▶ _Given data_:
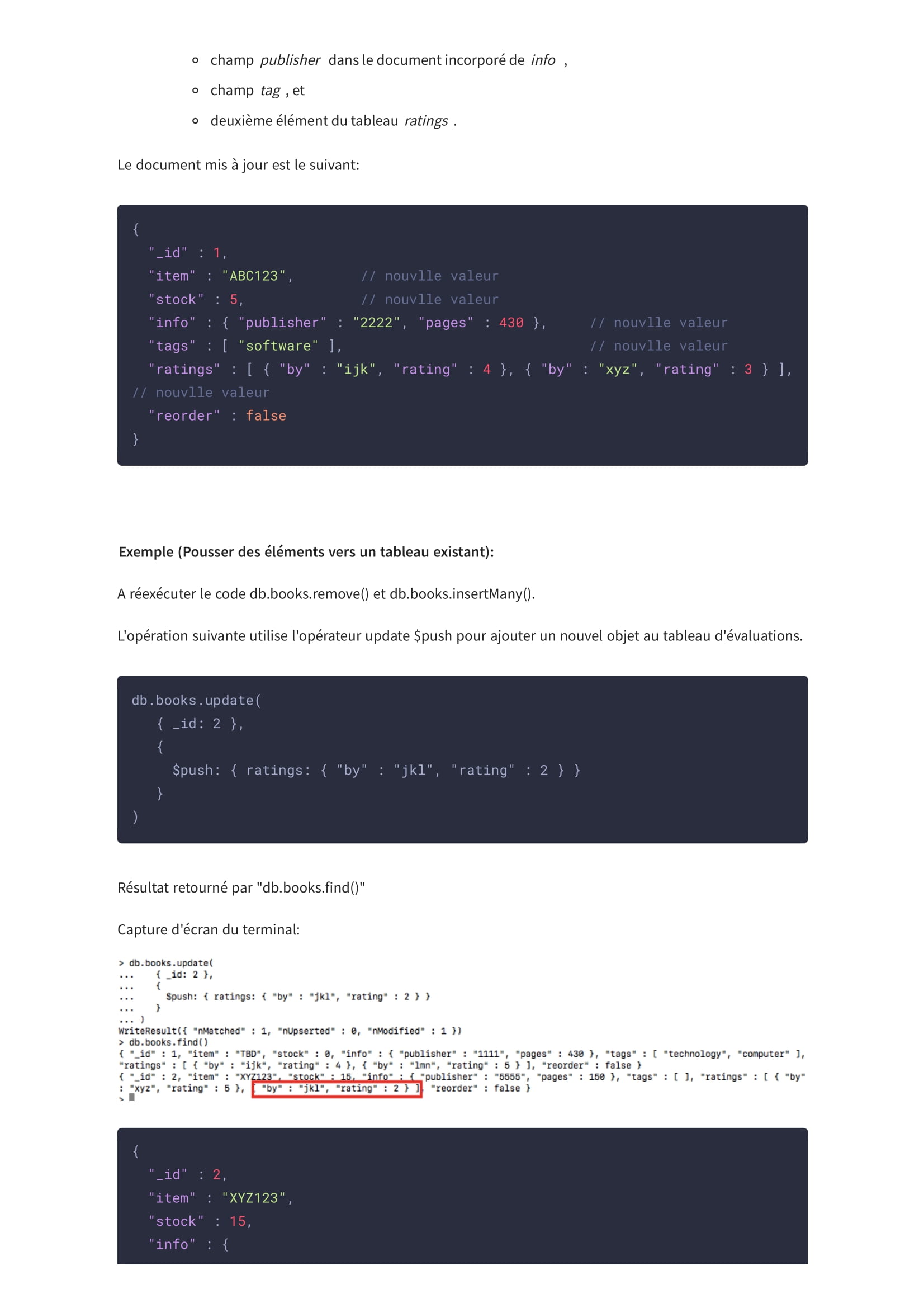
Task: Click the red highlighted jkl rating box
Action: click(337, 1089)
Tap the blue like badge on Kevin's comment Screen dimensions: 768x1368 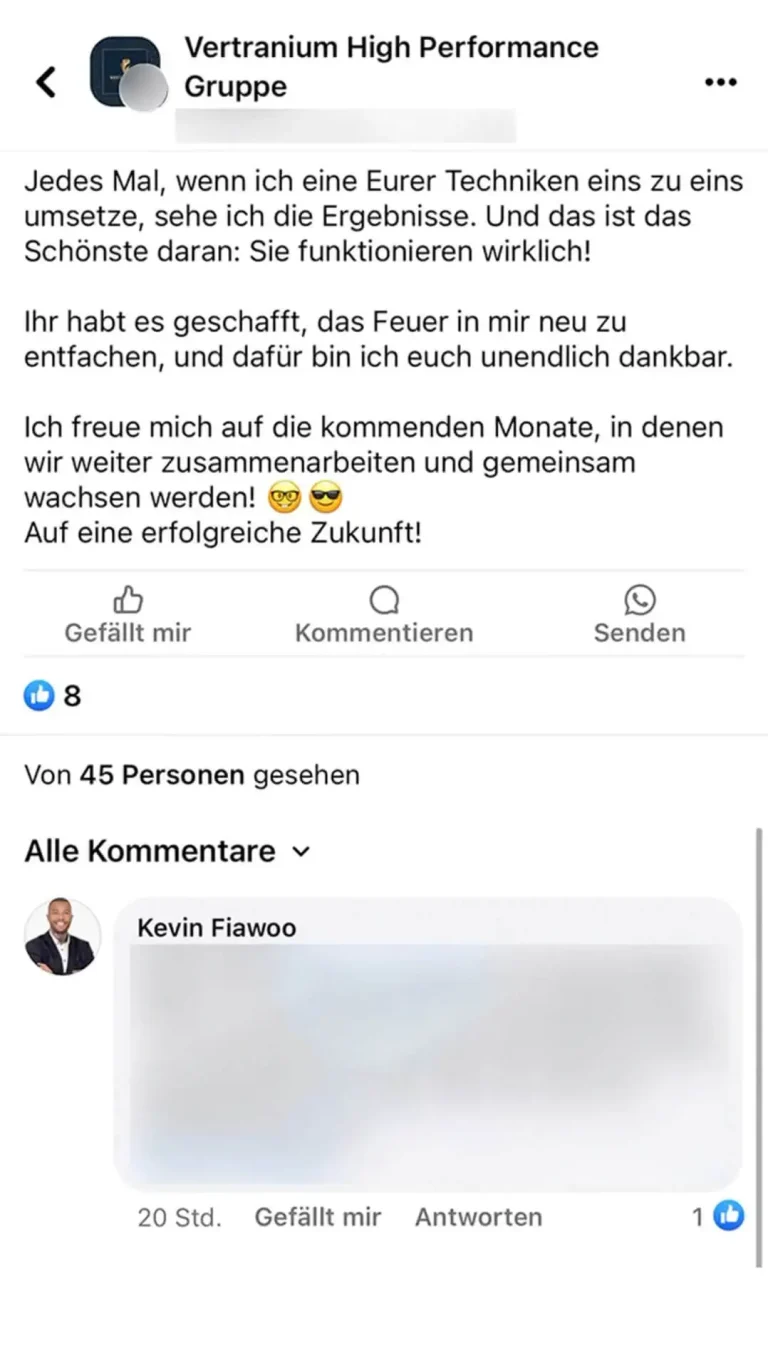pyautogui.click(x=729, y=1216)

---

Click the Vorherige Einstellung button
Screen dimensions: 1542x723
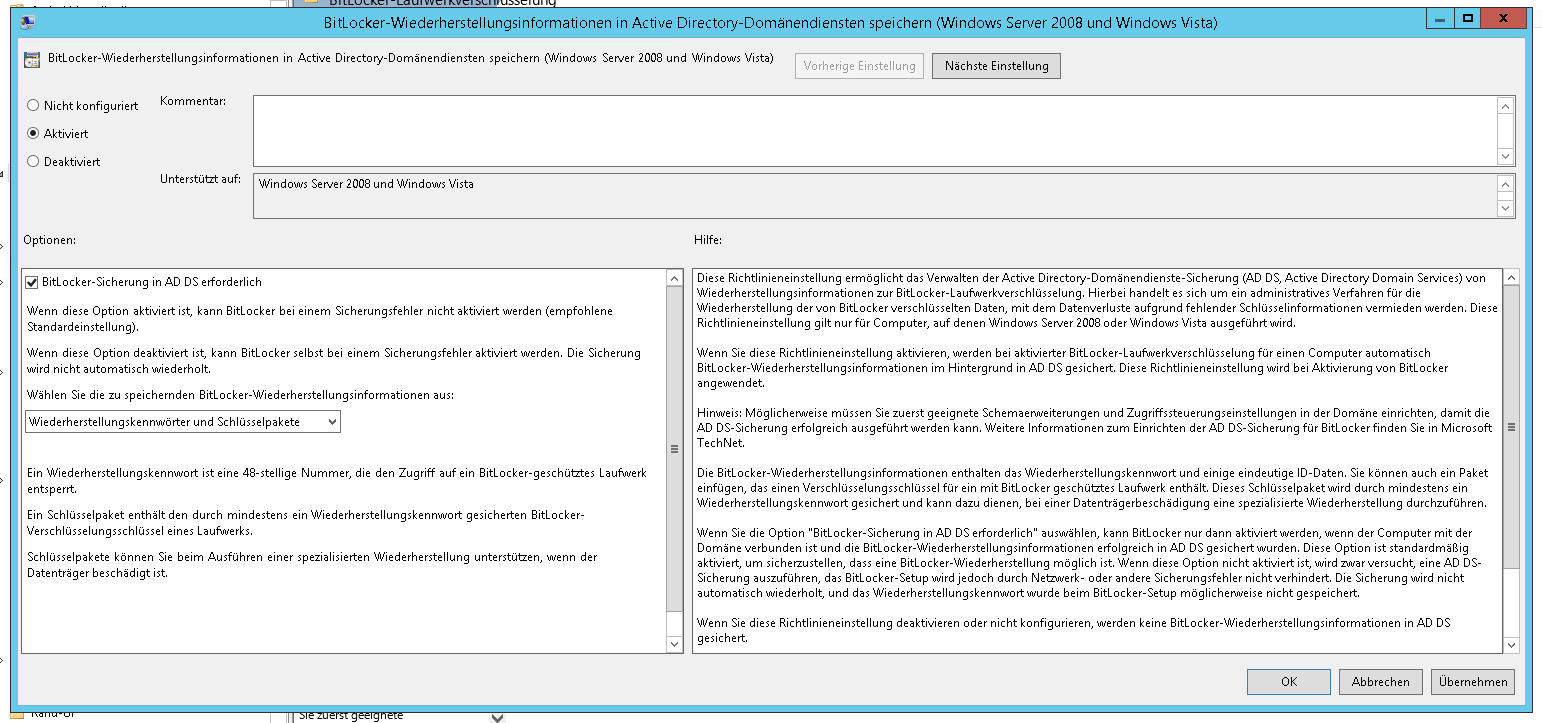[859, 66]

--

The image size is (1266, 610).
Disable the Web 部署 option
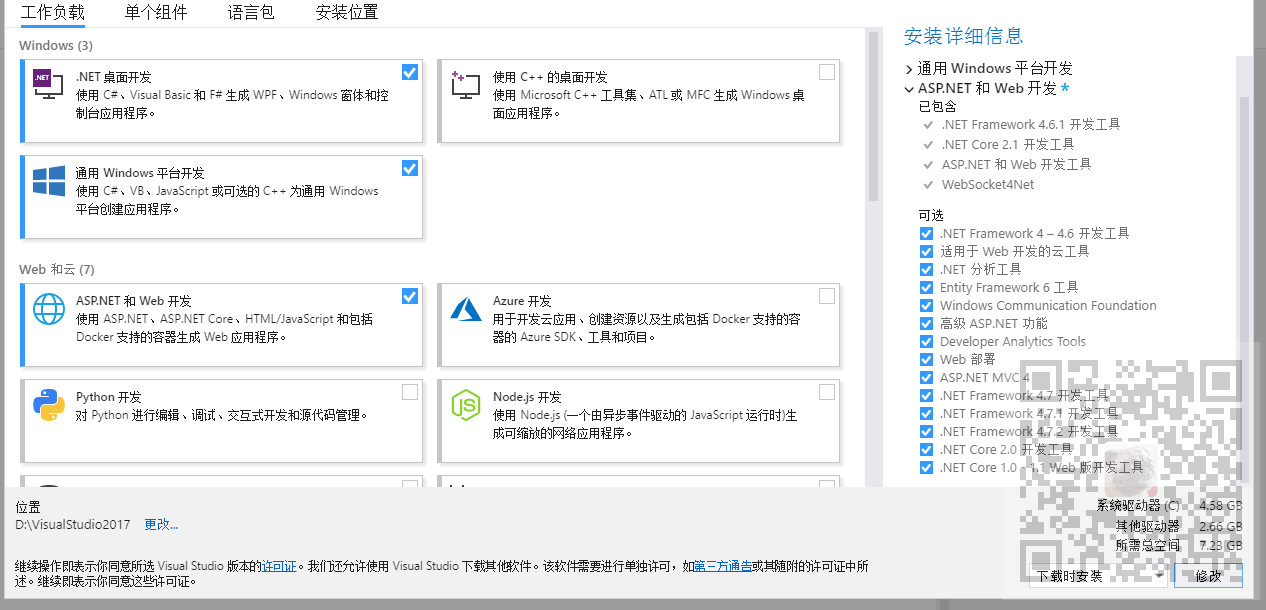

▶ _Task objective_: The required output is the stretch of entries above from the line containing "The image size is (1266, 610)." through the line containing "Disable the Web 部署 option", reproduced exactly.

▶ _Result of the exercise_:
The image size is (1266, 610).
Disable the Web 部署 option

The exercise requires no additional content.